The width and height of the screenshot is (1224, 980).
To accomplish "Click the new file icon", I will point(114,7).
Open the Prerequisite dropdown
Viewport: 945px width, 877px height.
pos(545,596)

--*--

§ Task goal
Every one of the records is to be copied word for word.

§ Solution to this exercise
The width and height of the screenshot is (1224, 980).
To accomplish "Click the new file icon", I will point(114,7).
Open the Prerequisite dropdown
Viewport: 945px width, 877px height.
pos(545,596)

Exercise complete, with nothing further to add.